For inspiration, there is a script in Geany's scripts directory called `rstrip-whitespace.py` which could be trivially adapted to do as above.
Regards, Matthew Brush
Hey there,
Matthew Brush wrote:
On 2017-09-03 11:05 AM, Little Girl wrote:
Edit --> Preferences --> Files --> Saving files --> Strip trailing spaces and tabs
[SNIP]
If you put your cursor on a blank line and tab over three times and save the file, Geany strips those three tabs out even though they're leading tabs (they're not trailing after anything).
It's by design, though both ways have their pros and cons.
Yep, I had figured that might be the case.
If I remember correctly VisualStudio has a nice (if complicated to implement) solution, it never saved the superfluous whitespaces, but graphically, in the editor it appeared to leave them alone so it didn't cause you to re-indent while editing after a save.
That doesn't sound like it would quite be a solution, either.
What I'd like is for Geany to only strip trailing spaces or tabs from lines that also contain something other than tabs or spaces. Is there any chance that that's what was intended and that it just needs fixing or is it behaving as intended?
It could be made an option, for example as in this this pull request:
That might be nice.
Of course it would take someone to update it and try and get it merged.

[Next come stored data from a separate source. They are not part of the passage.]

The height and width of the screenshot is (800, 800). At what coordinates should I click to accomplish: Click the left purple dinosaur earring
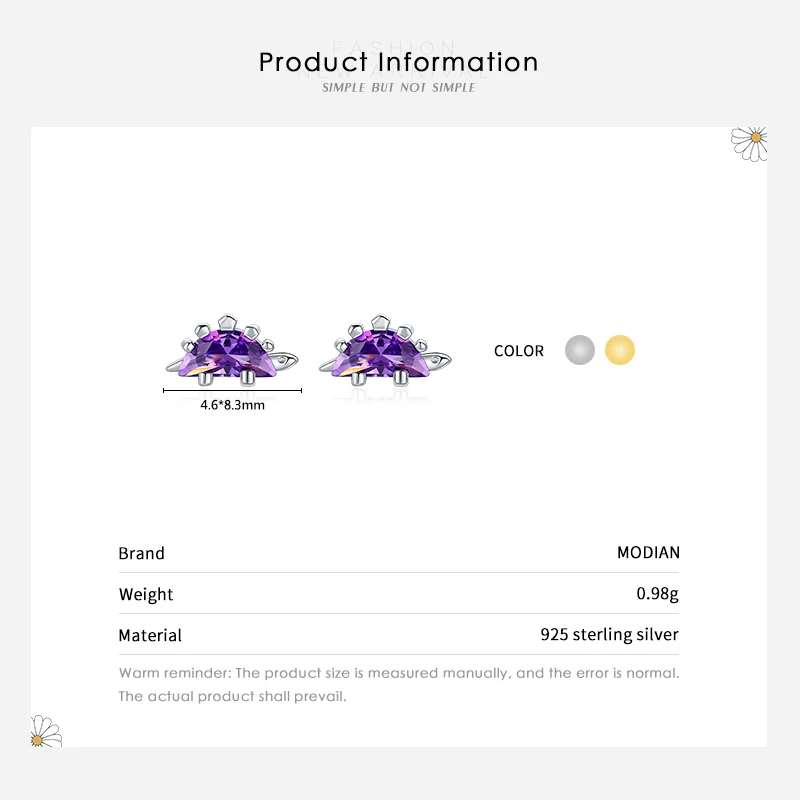(233, 350)
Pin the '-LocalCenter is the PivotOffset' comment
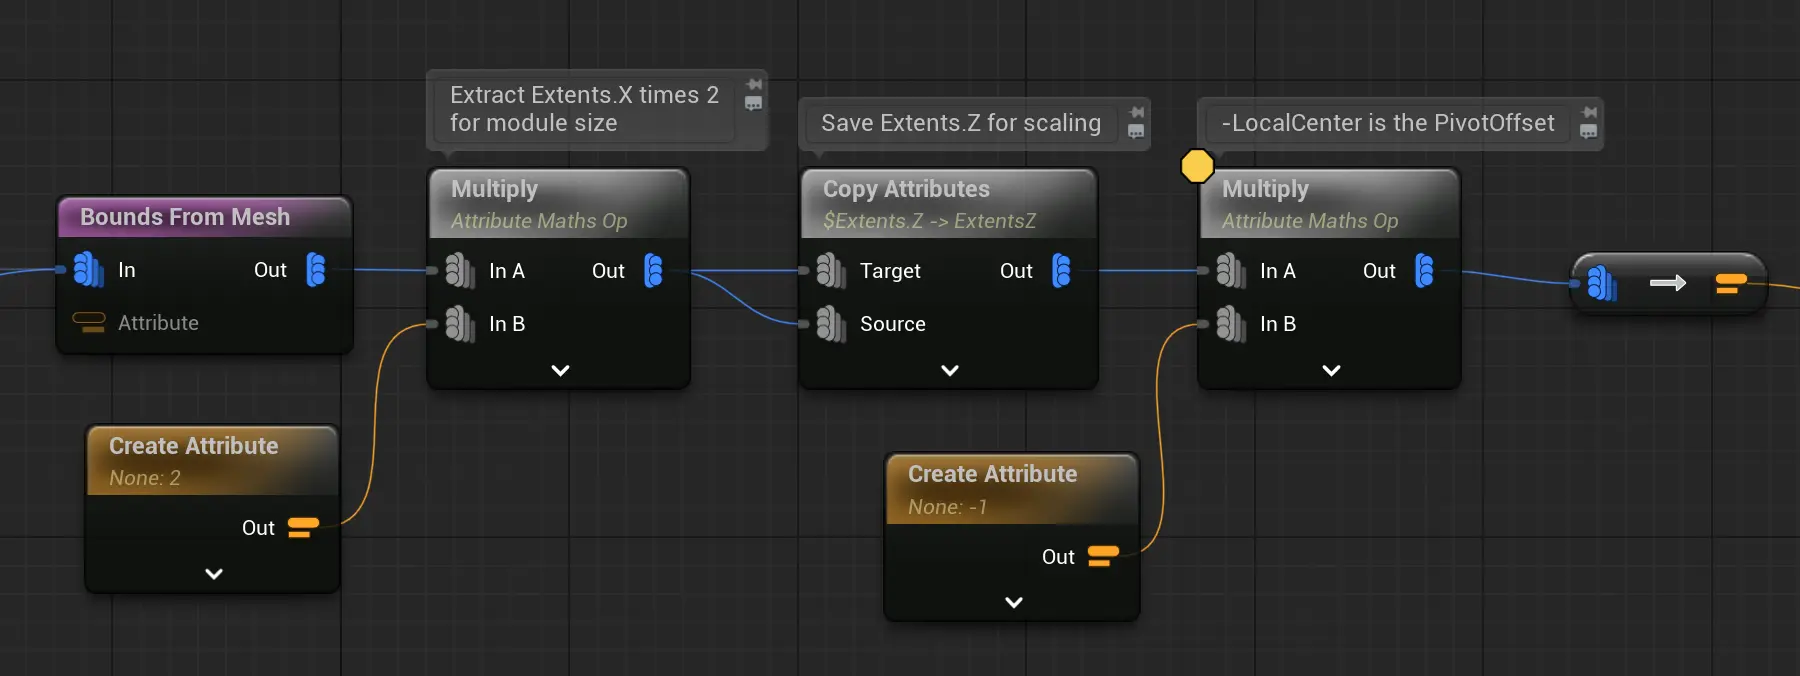 click(x=1589, y=112)
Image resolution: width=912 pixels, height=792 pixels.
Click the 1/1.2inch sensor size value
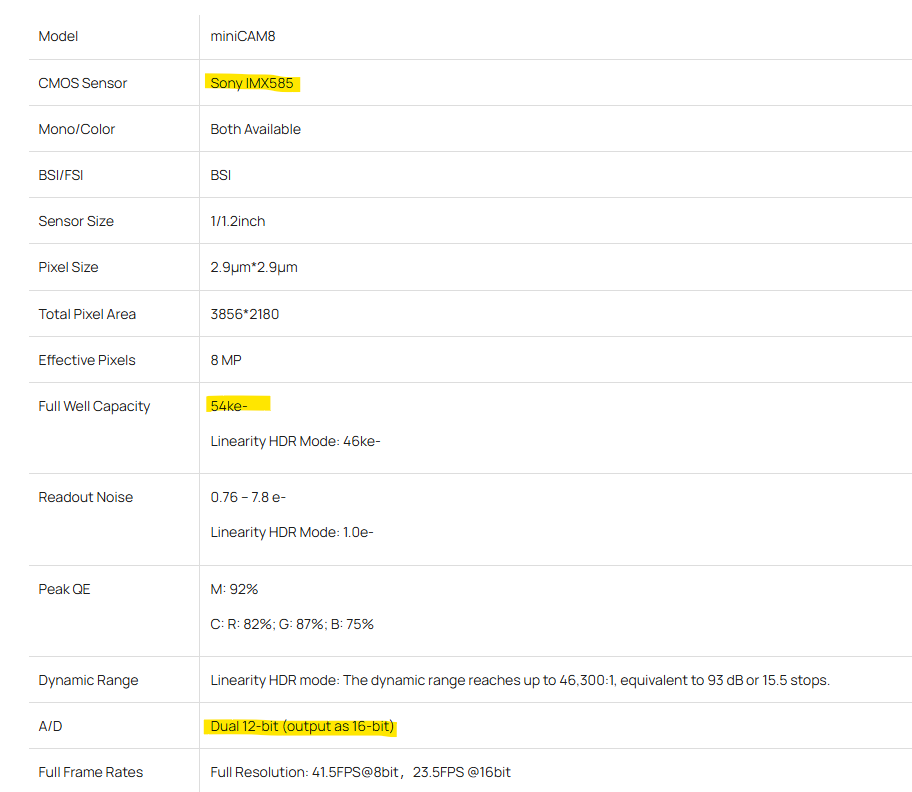238,221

Maybe someone will at some point.
Speaking only for myself, I'd never use this option/feature, and so, with my limited time, have never dedicated any towards reviewing and merging it.
Please don't do it on my account. I haven't used it in the past, just messed around with it today, and can continue on as I've been doing.

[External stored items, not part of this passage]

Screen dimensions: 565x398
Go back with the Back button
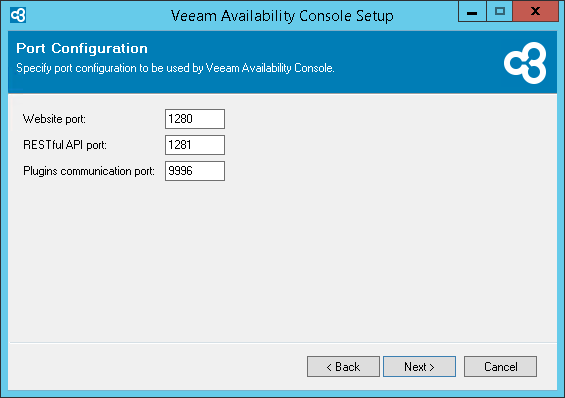(343, 367)
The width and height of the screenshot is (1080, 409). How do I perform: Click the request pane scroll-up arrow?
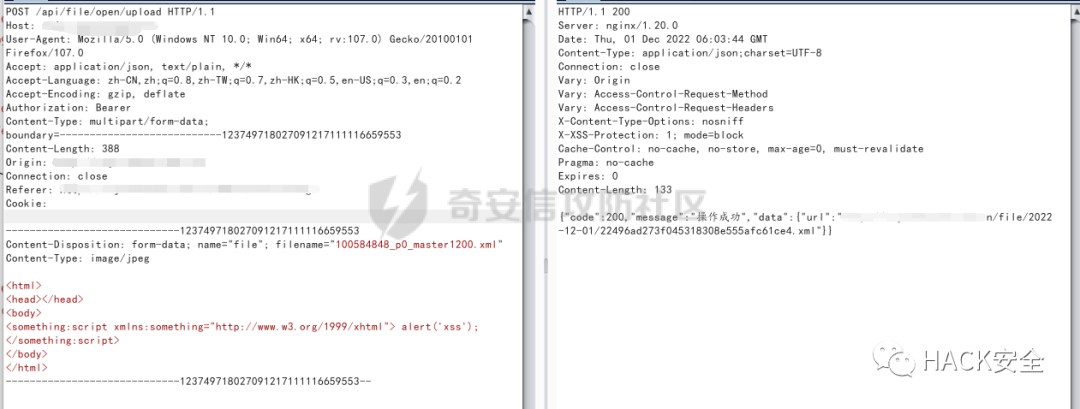click(529, 12)
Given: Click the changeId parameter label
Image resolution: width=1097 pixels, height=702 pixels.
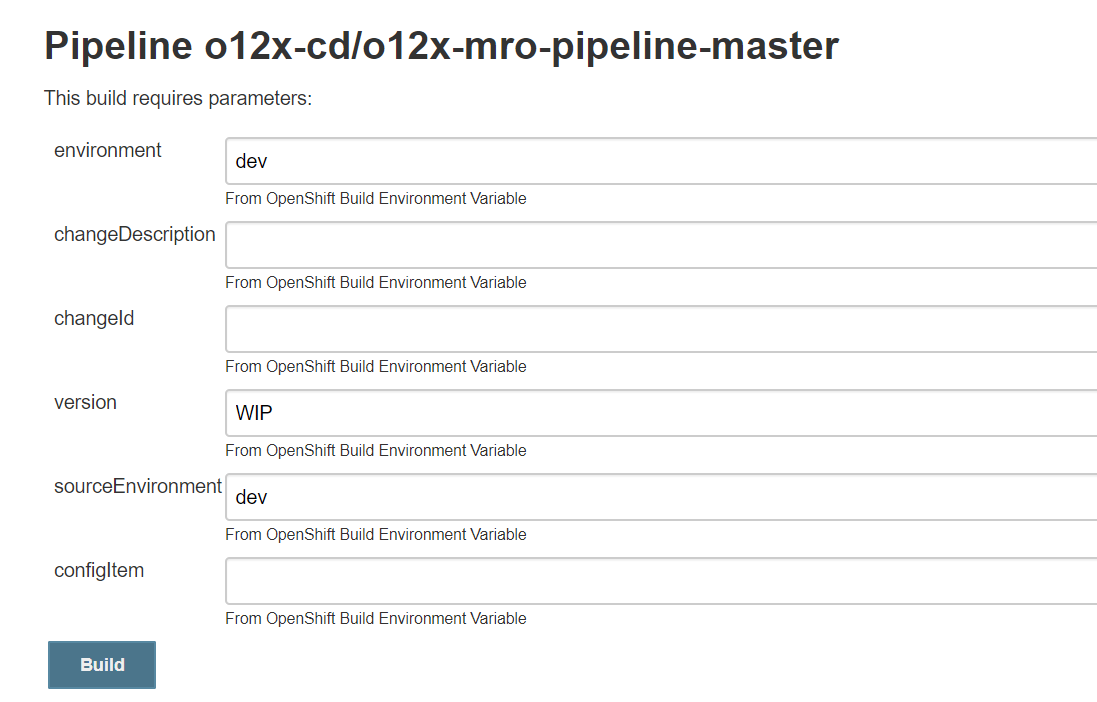Looking at the screenshot, I should [94, 318].
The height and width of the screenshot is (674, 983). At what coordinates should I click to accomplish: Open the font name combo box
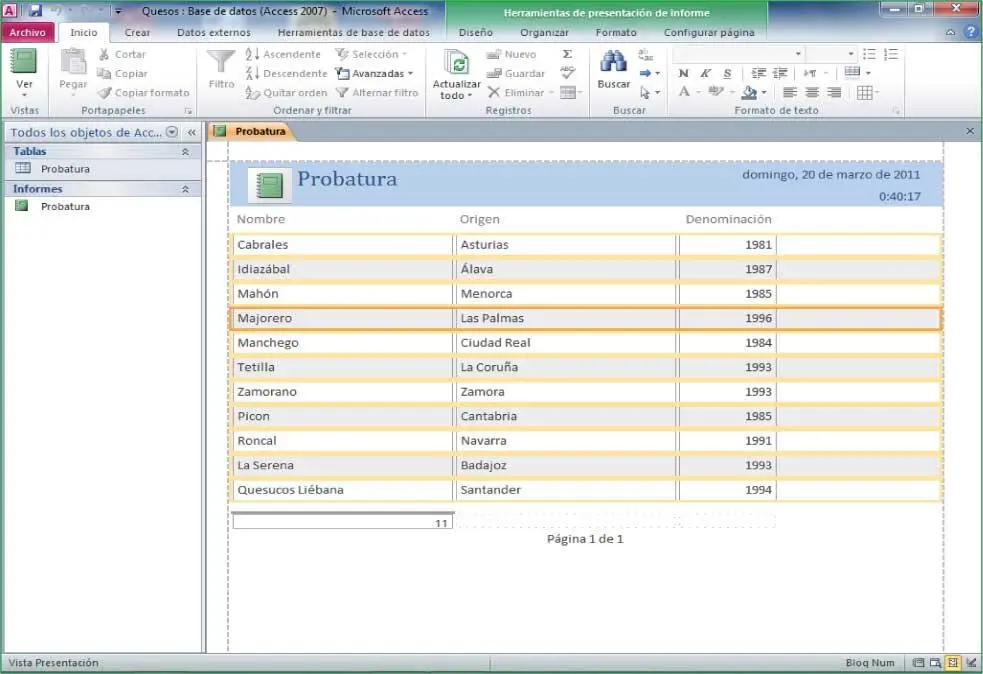click(737, 54)
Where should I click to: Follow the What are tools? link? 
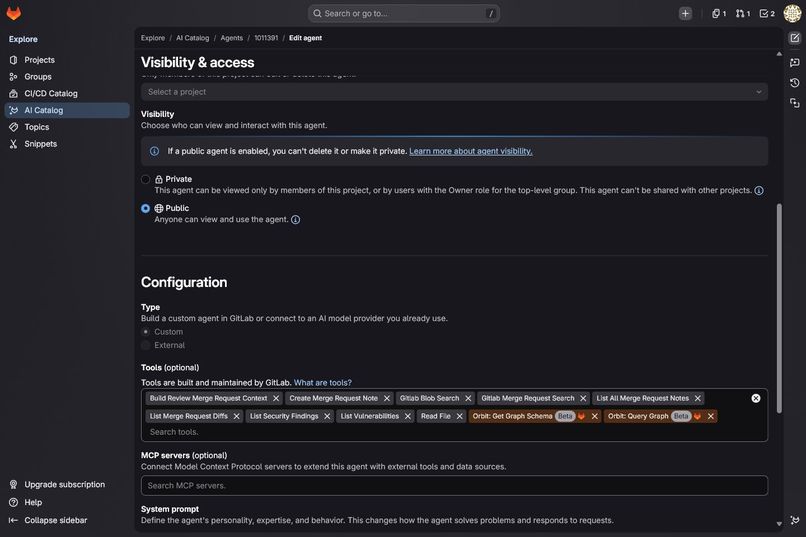[x=323, y=383]
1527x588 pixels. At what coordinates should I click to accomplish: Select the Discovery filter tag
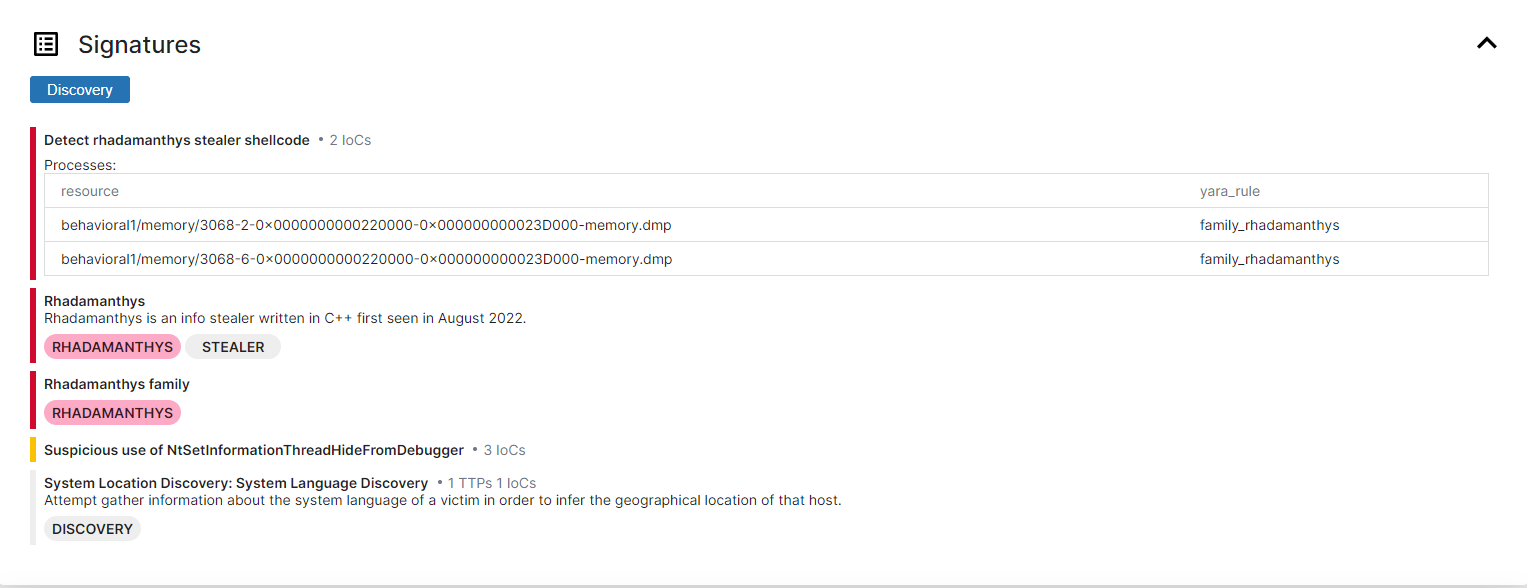tap(80, 89)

You could also do as John mentioned and write a little script to do it as you like, and you could even make it a command for "Send Selection to Command" so that you could do <Ctrl>+a, <Ctrl>+1, <Ctrl>+s to strip the whole file while saving, to your preference.

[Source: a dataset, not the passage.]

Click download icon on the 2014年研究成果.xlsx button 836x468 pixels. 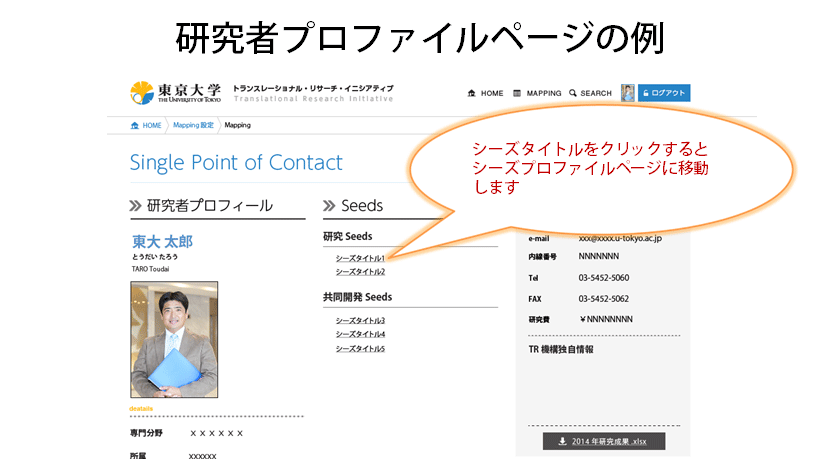[x=562, y=441]
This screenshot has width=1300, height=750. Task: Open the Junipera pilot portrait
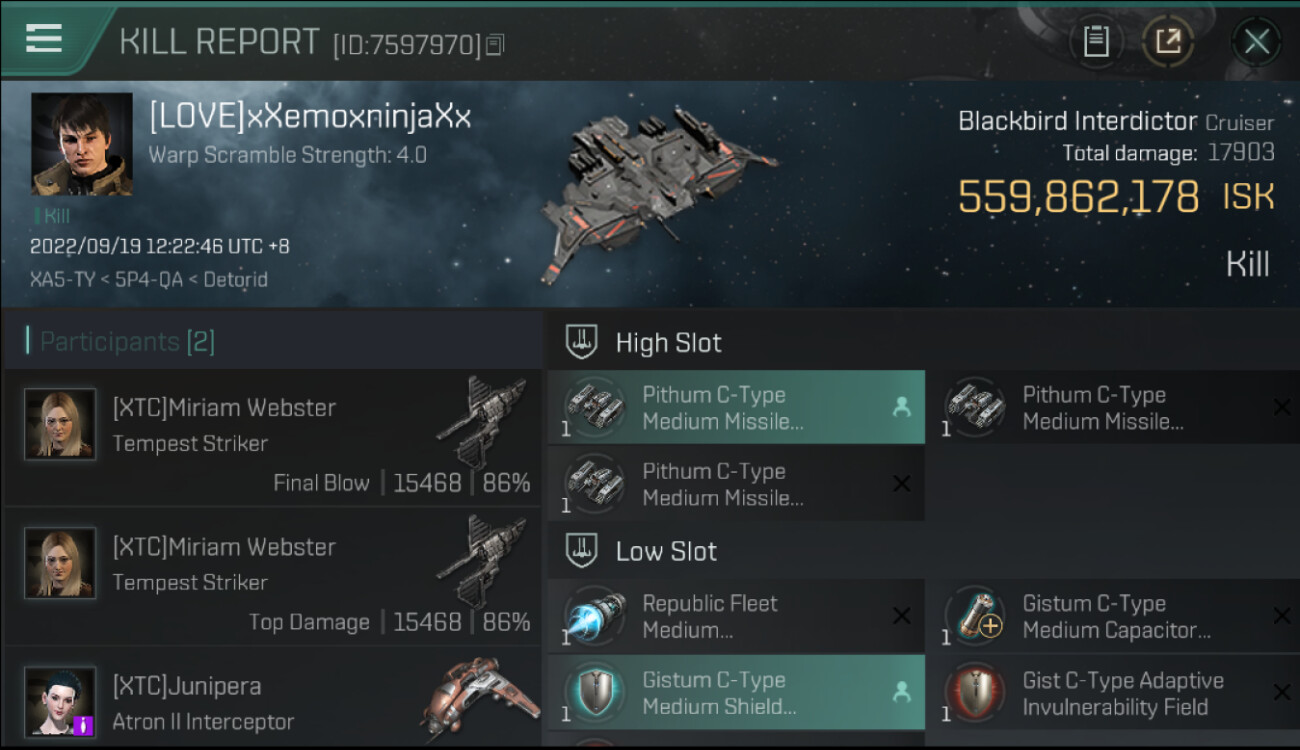pos(60,702)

For inspiration, there is a script in Geany's scripts directory called `rstrip-whitespace.py` which could be trivially adapted to do as above.
Thanks. I'll take a look.
It is annoying to have the cursor on a blank line slam left when the file is saved while its still open.
If I remember correctly VisualStudio has a nice (if complicated to implement) solution, it never saved the superfluous whitespaces, but graphically, in the editor it appeared to leave them alone so it didn't cause you to re-indent while editing after a save.
Maybe that could be easily implemented by simply not changing the buffer on save, sure it leaves the spaces on the ends of the lines in the buffer too, but they get stripped again on the next save so it doesn't matter. If you really want to strip them in the buffer you should use the menu item rather than (ab)using save.
It doesn't keep the indents after close, but that seems a reasonable compromise for a simple change.